Had the factor scores been stored, we could examine the trace plots for them using the code below, where mat=TRUE and by.fac=FALSE (the default) means, in this case, to plot all factors simultaneously for a given observation, say the 1st (however this is not shown, as the scores were not stored).

plot(resIMIFA, plot.meth="trace", param="scores", mat=TRUE, ind=1)

We could instead plot all observations simultaneously for a given factor, say the 2nd (also not shown).

plot(resIMIFA, plot.meth="trace", param="scores", mat=TRUE, by.fac=TRUE, fac=2)

The code below will produce only a heatmap of the loadings matrix in the first cluster: note, however, that heat.map=TRUE by default for loadings (whereas the opposite is true for the scores). Darker colours correspond to entries which are more negatively loaded and vice versa.

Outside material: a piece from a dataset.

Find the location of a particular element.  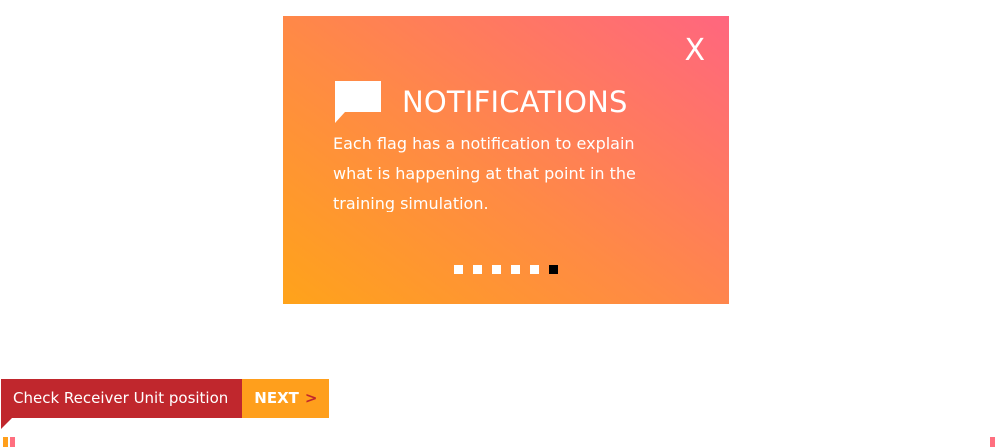

step-bar: Check Receiver Unit position NEXT > is located at coordinates (166, 404).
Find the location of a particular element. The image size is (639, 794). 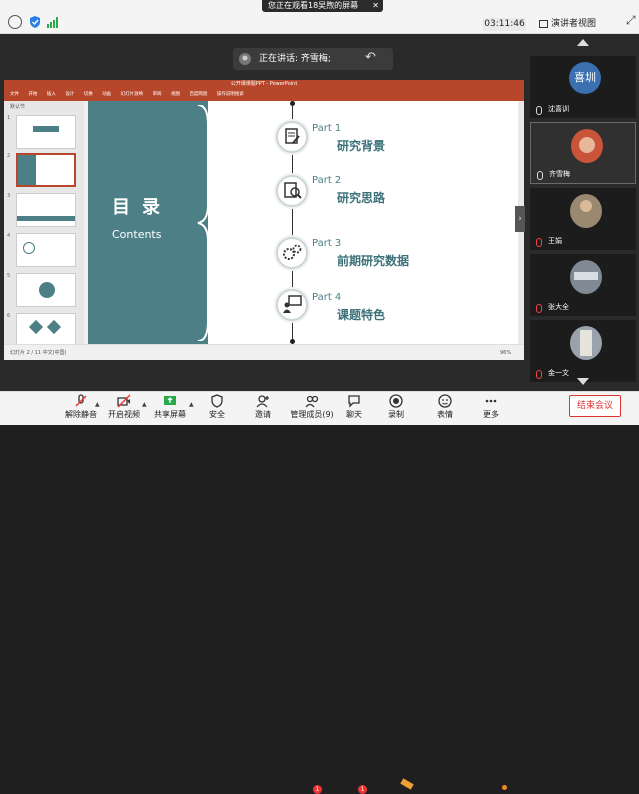

search-document-icon is located at coordinates (292, 191).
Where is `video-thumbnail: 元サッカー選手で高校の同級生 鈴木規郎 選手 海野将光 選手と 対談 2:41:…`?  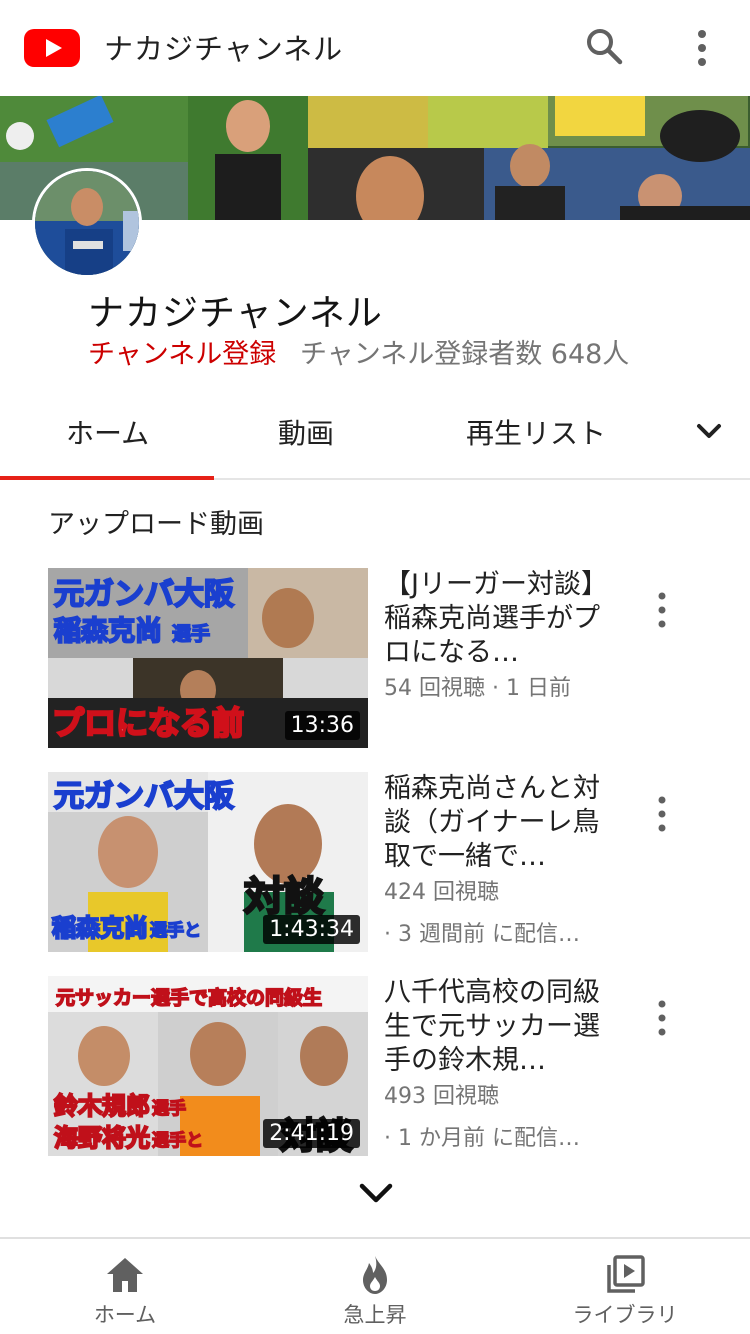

plot(resIMIFA, plot.meth="means", param="loadings", heat.map=TRUE, g=1)

To examine uniquenesses from all clusters in the form of a parellel coordinates plot, type

plot(resIMIFA, plot.meth="parallel.coords", param="uniquenesses")

The error between the empirical and estimated covariance matrices (by group and averaged across groups) can sometimes provide a useful indicator of the validity of a clustering solution, and can be visualised as follows:

plot(resIMIFA, plot.meth="errors")
## Average Error Metrics :
##          MSE          MAE        MEDSE        MEDAE         RMSE 
## 7.380864e-04 1.443915e-02 7.000663e-05 7.689004e-03 2.429045e-02 
##        NRMSE 
## 2.096497e-02

Finally, inference can be conducted on the Pitman-Yor concentration parameter \(\alpha\) and discount parameter \(d\) (assuming learn.alpha and learn.d, respectively, were not set to FALSE when mcmc_IMIFA was initially run using the IMFA/IMIFA methods), where all below refers to trace, density, posterior means, and ACF (correlation) plots. Note that the density for discount accounts for the point-mass at zero built into its prior.

plot(resIMIFA, plot.meth="all", param="alpha")

plot(resIMIFA, plot.meth="all", param="discount")

References

For a more detailed description of the kind of things IMIFA can do and the purposes for which the model was developed, please consult the followng papers:

Murphy, K., Gormley, I. C. and Viroli, C. (2017) Infinite Mixtures of Infinite Factor Analysers: Nonparametric Model-Based Clustering via Latent Gaussian Models, to appear, arXiv:1701.07010.

Bhattacharya, A. and Dunson, D. B. (2011). Sparse Bayesian infinite factor models. Biometrika, 98(2): 291-306.